Altın Gün-Aşk / Mowno
L’héritage, seul, n’a aucune valeur. Ce qui importe et compte réellement, c’est la façon dont est assurée sa transmission. Jasper Verhulst semble l’avoir compris mieux que quiconque. L’ancien bassiste de Jacco Gardner s’est découvert une âme de passeur après avoir succombé, lors d’un voyage à Istanbul en 2016, au charme suranné de l’Anadolu Pop et ses savants métissages de folklore turc et psyche-rock. De retour aux Pays-Bas, il s’empressera, accompagné de deux autres collaborateurs du trop discret Jacco, de fonder Altın Gün afin de redonner ses lettres de noblesse, voire une seconde vie, à un rock du Bosphore qui, après avoir connu son heure de gloire dans les années 60-70, semblait définitivement et injustement condamné à l’oubli. Rapidement rejoint dans sa croisade par Erdinç Ecevit et Merve Dasdemir, tous deux d’origine turque et recrutés via une banale annonce Facebook, la formation amstellodamoise s’emploiera dès lors, tel un pèlerin armé de son bâton, à remettre au goût du jour, réinventer et partager un patrimoine musical hors normes, né des amours hybrides et improbables de deux cultures que tout paraît opposer. Inspirés par la démarche et l’audace, Derya Yıldırım et Yın Yın se rallieront peu de temps après à la cause. Avec succès.
Aşk, dont la sortie a été repoussée de quelques semaines suite aux récents et tragiques tremblements de terre survenus dans la province de Malatya, est le cinquième album des bataves. Même si, dans l’esprit, le fond et la forme assez proche du ‘world’ psychédélisme des deux premiers LP (On-2018 et Gece-2019), le nouvel album de la très prolifique bande s’affirme, dès la première écoute, comme la parfaite synthèse d’une œuvre de réappropriation globale qui, de sa gestation foutraque à son épanouissement le plus total, a toujours su concilier pertinence, tradition et modernité. Plus proche d’un ‘Altın Gün pour les nuls’ que du best of, Aşk s’inscrit, sans pour autant s’en contenter, comme la conclusion idéale d’un premier cycle d’une richesse incroyable où l’hommage assumé et non révérencieux a logiquement toujours eu plus d’importance que l’identité propre.
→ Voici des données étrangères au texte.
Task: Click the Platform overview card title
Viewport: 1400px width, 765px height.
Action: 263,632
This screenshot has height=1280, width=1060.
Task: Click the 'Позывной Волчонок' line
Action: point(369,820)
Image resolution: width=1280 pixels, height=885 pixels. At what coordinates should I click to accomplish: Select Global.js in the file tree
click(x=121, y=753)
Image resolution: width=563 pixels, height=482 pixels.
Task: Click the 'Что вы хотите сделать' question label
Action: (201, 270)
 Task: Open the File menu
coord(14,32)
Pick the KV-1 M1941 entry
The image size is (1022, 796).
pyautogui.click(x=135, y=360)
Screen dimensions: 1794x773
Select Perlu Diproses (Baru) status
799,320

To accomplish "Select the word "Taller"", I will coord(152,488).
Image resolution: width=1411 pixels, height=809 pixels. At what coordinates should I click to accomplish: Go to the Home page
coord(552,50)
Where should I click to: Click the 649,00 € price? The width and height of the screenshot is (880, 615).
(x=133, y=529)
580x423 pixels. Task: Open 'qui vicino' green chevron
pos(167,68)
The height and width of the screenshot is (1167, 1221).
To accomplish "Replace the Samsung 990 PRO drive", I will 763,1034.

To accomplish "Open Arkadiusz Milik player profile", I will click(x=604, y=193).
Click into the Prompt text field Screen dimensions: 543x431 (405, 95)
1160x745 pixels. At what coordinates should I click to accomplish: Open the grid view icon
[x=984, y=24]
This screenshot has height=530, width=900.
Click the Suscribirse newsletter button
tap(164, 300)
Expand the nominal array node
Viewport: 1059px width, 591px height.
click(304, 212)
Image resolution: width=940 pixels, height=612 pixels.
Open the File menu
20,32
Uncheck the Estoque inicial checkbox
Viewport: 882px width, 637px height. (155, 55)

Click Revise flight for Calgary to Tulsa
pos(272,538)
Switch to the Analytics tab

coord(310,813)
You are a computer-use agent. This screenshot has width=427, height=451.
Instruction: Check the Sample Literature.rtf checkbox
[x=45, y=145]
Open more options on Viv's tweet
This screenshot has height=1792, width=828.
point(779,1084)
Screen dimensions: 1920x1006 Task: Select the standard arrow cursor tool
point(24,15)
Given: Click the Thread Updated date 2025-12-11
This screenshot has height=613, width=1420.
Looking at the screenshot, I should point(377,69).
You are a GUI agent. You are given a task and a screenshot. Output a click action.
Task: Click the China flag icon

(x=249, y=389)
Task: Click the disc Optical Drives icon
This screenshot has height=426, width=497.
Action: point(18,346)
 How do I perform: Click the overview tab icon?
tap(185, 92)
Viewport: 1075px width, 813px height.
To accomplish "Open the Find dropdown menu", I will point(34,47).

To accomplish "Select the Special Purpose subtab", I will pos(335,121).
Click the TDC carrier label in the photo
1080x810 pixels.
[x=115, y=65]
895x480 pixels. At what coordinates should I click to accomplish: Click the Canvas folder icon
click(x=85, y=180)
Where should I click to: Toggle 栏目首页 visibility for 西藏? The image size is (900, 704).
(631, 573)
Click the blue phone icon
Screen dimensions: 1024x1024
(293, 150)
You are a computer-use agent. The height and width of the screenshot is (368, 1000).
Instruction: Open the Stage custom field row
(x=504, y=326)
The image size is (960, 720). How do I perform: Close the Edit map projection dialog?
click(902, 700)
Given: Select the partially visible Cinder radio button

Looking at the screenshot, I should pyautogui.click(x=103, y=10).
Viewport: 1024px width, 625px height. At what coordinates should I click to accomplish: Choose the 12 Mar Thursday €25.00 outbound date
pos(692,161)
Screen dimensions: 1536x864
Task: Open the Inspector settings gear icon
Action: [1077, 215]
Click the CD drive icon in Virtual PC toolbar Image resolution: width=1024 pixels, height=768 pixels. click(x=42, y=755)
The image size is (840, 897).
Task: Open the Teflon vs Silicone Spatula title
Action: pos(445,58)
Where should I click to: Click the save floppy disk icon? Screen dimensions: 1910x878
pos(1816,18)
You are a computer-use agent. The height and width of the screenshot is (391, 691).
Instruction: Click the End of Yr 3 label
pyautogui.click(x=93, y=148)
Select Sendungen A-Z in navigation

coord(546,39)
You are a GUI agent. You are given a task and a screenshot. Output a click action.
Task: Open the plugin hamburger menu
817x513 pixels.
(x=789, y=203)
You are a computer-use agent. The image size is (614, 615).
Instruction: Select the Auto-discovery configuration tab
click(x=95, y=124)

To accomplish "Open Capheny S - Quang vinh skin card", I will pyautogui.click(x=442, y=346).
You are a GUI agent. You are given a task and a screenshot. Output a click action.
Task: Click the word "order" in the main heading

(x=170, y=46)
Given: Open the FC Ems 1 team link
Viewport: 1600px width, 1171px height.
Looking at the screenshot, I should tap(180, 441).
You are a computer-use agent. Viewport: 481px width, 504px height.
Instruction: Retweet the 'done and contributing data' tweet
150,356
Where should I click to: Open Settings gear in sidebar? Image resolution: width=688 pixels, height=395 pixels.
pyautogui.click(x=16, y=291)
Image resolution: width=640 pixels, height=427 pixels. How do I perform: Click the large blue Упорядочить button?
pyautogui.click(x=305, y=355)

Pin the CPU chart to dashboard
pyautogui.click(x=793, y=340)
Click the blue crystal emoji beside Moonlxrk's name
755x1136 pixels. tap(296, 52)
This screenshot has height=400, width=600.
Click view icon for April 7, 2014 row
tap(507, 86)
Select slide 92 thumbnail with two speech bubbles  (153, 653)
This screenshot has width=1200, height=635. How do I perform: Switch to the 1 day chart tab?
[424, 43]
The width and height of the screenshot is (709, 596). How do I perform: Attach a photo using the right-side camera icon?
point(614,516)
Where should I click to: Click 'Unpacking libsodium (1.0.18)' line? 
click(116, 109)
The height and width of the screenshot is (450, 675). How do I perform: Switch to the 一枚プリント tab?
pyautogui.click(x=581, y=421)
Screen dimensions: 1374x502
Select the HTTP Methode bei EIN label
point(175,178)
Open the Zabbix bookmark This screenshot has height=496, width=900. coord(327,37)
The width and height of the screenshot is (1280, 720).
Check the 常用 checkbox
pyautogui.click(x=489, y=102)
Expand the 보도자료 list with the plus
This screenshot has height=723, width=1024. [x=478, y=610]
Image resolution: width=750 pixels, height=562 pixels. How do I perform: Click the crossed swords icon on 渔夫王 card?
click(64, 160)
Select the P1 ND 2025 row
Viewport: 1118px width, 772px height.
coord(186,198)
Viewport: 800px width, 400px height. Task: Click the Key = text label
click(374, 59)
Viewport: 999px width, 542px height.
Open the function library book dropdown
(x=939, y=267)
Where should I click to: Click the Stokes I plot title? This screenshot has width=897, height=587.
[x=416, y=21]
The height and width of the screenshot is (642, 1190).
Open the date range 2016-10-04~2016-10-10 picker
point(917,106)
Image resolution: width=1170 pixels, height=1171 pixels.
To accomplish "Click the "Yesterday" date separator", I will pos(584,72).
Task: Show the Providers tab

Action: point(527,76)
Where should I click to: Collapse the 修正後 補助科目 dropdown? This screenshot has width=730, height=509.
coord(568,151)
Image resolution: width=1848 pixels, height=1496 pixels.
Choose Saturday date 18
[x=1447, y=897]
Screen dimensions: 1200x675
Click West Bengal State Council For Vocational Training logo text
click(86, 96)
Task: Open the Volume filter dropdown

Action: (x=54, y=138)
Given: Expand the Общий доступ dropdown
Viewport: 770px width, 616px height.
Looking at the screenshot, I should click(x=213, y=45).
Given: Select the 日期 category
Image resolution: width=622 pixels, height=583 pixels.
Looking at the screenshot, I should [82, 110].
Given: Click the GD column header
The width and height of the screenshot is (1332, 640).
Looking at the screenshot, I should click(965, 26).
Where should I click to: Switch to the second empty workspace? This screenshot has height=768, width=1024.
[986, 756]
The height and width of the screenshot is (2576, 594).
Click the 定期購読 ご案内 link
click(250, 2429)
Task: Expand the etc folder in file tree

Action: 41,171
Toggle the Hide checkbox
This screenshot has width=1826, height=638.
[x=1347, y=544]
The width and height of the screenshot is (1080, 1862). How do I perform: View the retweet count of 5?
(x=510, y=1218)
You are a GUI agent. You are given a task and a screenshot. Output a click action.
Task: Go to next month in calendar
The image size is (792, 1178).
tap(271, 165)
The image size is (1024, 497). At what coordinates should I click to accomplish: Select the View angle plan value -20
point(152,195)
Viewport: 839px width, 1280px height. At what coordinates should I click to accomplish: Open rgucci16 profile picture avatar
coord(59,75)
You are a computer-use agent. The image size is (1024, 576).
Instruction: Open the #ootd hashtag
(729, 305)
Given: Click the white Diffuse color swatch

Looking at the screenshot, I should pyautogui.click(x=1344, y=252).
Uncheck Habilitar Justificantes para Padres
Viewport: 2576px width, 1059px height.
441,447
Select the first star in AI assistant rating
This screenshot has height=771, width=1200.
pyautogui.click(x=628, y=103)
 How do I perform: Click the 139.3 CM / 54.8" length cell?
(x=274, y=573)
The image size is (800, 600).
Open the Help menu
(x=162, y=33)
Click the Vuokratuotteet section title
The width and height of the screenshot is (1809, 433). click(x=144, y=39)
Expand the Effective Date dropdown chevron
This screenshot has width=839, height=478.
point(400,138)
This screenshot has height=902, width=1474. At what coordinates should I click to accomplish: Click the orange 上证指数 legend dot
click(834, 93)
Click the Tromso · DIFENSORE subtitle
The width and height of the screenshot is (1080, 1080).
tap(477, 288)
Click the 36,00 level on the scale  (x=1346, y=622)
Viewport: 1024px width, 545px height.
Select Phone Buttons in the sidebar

Groovy, space-rock et entraînants à souhait, Badi Sabah Olmadan – que l’on avait déjà entendu dans une version moins débraillée sur Alem – et le très Boney M Doktor Civanim feront se souvenir avec émotion de cet après-midi pluvieux où le groupe, animé par une joie et énergie communicatives, avait réussi à faire danser dans la gadoue un Fort de Saint Père tout de K-Way et Quechua vêtu. Réduire Aşk et Altın Gün au simple festif serait néanmoins preuve de paresse intellectuelle et condescendance certaine. Le sextet, même s’il n’est jamais aussi puissant que lorsqu’il lâche les chevaux et fait trémousser du popotin (l’enchaînement parfait Rakiya Su Katamam / Canim Oy), sait aussi ménager les temps calmes où, portés par les voix diaphanes de Merve Dasdemir et Erdinç Ecevit, l’auditeur saura se laisser dériver et prendre le risque de se perdre en route (Su Siziyor ou le poignant Güzelliğin On Para Etmez, tout empreint de douleur contenue). Universel, impossible à dater et résolument feel good, Aşk laisse entrevoir, à l’heure où le monde brûle, des lendemains ensoleillés et plein d’espoir. Comme quoi, parfois, ça ne tient à pas grand-chose.